Land Board Gives Final Approval to Permit for Thirty Meter Telescope

posted in: DLNR, May 2013, Telescopes | 0

The scene outside the Hawai`i County building in Hilo was as colorful as it was noisy the morning of February 12. Groups of Native Hawaiians and others opposed to the construction of the Thirty Meter Telescope, many decked out in the billowing skirts of kahiko hula or draped in kihei of scarlet and gold, beat drums, blew conchs, and chanted.

Just down the street, dozens of protesters in more conventional attire, many of them summoned by the Chamber of Commerce or labor unions, signaled their support of the project by waving bright yellow “Thirty Meter Telescope YES!” signs and flashing shakas at passing traffic. Car horns added to the cacophony, though it was rarely possible to know where a given driver’s sentiments lay.

Inside, the county council chamber was slowly filling as both supporters and opponents of the telescope gathered to witness final arguments in the contested case hearing on the Conservation District Use Permit that is needed to allow the telescope, with an 18-story-high dome and half-acre support building, to be built in an area called the northern plateau, some 300 feet below the area where most other telescopes have been built on Mauna Kea.

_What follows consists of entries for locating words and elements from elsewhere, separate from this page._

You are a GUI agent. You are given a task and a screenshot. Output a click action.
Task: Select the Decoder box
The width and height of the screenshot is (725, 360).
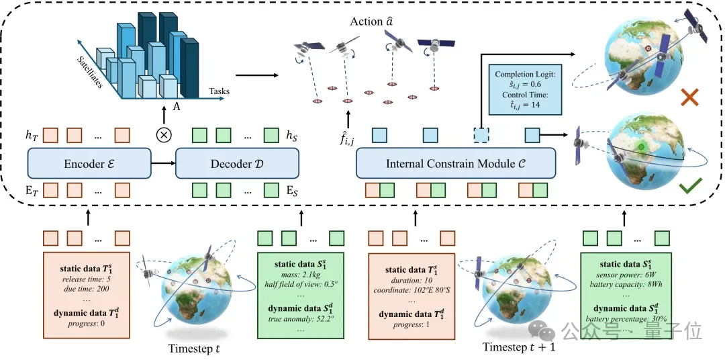click(236, 163)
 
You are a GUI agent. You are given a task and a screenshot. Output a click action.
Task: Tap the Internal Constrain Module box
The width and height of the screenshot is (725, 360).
click(456, 163)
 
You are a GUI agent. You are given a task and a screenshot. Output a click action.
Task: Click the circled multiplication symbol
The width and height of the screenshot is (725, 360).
click(163, 135)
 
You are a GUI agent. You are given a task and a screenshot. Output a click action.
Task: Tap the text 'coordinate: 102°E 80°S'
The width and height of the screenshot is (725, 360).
click(411, 289)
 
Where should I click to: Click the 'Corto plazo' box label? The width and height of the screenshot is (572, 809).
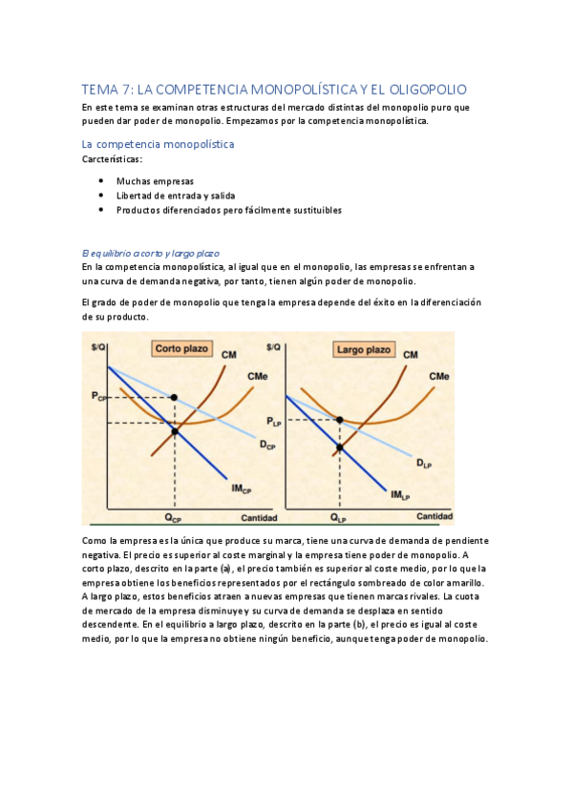point(180,349)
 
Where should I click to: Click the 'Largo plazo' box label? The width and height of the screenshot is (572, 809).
point(364,349)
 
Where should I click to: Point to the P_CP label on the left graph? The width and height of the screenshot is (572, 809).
point(100,395)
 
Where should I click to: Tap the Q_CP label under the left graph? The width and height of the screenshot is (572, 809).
point(172,519)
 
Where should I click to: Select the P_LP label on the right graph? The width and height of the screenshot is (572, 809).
point(275,421)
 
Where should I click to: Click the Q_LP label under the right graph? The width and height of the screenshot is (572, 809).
point(339,519)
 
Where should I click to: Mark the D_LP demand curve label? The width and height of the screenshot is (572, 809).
point(426,464)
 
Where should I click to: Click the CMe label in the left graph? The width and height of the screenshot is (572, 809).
point(257,377)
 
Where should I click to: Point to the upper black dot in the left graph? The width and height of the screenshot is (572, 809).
point(174,396)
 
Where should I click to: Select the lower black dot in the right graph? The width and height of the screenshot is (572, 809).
point(339,446)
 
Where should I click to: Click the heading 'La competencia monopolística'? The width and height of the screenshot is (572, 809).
point(159,144)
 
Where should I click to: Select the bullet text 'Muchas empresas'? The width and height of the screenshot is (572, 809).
point(155,180)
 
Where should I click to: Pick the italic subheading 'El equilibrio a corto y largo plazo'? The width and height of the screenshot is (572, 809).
point(151,253)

As the scheduled start of the hearing approached, project opponents began a long procession into the chamber, a deafening drum accompaniment echoing through the building’s central atrium. Entire classes of students from a Hawaiian-language immersion school paraded in, many of them holding aloft their hands strung with a cat’s-cradle of red cord forming triangles to represent the mountain.

Several of the Hawaiian petitioners sprinkled seawater around the board members seated at the council dais, a ceremony intended to purify the site and remove harmful influences.

Once the hearing began, only those who had been officially admitted as parties to the contested case were allowed to address members of the Board of Land and Natural Resources. It was their approval of the permit almost exactly two years earlier that was the subject of the contested case hearing, and on this day, the petitioners as well as the applicant would be given a chance to tell the board directly what they thought of the recommended findings of the hearing officer.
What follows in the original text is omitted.